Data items
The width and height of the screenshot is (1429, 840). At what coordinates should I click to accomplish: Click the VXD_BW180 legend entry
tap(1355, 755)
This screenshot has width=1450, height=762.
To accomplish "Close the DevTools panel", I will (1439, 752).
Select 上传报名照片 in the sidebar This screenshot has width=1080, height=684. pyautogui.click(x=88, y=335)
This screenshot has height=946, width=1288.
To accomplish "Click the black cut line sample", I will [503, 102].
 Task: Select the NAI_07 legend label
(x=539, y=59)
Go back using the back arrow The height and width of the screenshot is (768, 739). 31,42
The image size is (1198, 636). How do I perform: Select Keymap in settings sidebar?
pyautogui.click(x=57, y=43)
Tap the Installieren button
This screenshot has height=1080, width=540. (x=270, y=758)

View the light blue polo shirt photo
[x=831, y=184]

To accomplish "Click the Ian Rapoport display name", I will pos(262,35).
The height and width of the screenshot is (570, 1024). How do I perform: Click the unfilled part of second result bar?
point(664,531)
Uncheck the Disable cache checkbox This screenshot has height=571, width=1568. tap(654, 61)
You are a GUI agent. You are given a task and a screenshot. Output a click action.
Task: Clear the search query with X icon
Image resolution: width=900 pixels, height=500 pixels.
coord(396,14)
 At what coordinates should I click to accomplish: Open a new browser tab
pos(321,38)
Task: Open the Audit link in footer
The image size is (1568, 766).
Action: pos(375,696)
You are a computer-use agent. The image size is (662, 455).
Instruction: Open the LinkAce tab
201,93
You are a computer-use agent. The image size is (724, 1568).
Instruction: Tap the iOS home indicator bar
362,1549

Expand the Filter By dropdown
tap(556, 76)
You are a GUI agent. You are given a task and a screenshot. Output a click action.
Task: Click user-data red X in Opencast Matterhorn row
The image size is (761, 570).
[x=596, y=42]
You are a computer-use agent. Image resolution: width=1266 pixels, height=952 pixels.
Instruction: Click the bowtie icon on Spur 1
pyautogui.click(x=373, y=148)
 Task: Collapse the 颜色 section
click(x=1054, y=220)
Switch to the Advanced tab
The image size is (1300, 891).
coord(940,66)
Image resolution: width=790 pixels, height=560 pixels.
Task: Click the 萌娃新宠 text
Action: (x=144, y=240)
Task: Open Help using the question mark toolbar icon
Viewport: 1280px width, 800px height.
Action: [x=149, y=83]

Aim of the exercise. Every entry must appear again in the answer, exactly as written.

Solution for this problem.
The width and height of the screenshot is (1429, 840). At what coordinates should I click to accomplish: Click the VXD_BW180 legend entry
tap(1355, 755)
This screenshot has width=1450, height=762.
To accomplish "Close the DevTools panel", I will (1439, 752).
Select 上传报名照片 in the sidebar This screenshot has width=1080, height=684. pyautogui.click(x=88, y=335)
This screenshot has height=946, width=1288.
To accomplish "Click the black cut line sample", I will [503, 102].
 Task: Select the NAI_07 legend label
(x=539, y=59)
Go back using the back arrow The height and width of the screenshot is (768, 739). 31,42
The image size is (1198, 636). How do I perform: Select Keymap in settings sidebar?
pyautogui.click(x=57, y=43)
Tap the Installieren button
This screenshot has height=1080, width=540. (x=270, y=758)

View the light blue polo shirt photo
[x=831, y=184]

To accomplish "Click the Ian Rapoport display name", I will pos(262,35).
The height and width of the screenshot is (570, 1024). How do I perform: Click the unfilled part of second result bar?
point(664,531)
Uncheck the Disable cache checkbox This screenshot has height=571, width=1568. tap(654, 61)
You are a GUI agent. You are given a task and a screenshot. Output a click action.
Task: Clear the search query with X icon
Image resolution: width=900 pixels, height=500 pixels.
coord(396,14)
 At what coordinates should I click to accomplish: Open a new browser tab
pos(321,38)
Task: Open the Audit link in footer
The image size is (1568, 766).
Action: pos(375,696)
You are a computer-use agent. The image size is (662, 455).
Instruction: Open the LinkAce tab
201,93
You are a computer-use agent. The image size is (724, 1568).
Instruction: Tap the iOS home indicator bar
362,1549

Expand the Filter By dropdown
tap(556, 76)
You are a GUI agent. You are given a task and a screenshot. Output a click action.
Task: Click user-data red X in Opencast Matterhorn row
The image size is (761, 570).
[x=596, y=42]
You are a computer-use agent. Image resolution: width=1266 pixels, height=952 pixels.
Instruction: Click the bowtie icon on Spur 1
pyautogui.click(x=373, y=148)
 Task: Collapse the 颜色 section
click(x=1054, y=220)
Switch to the Advanced tab
The image size is (1300, 891).
coord(940,66)
Image resolution: width=790 pixels, height=560 pixels.
Task: Click the 萌娃新宠 text
Action: (x=144, y=240)
Task: Open Help using the question mark toolbar icon
Viewport: 1280px width, 800px height.
Action: [x=149, y=83]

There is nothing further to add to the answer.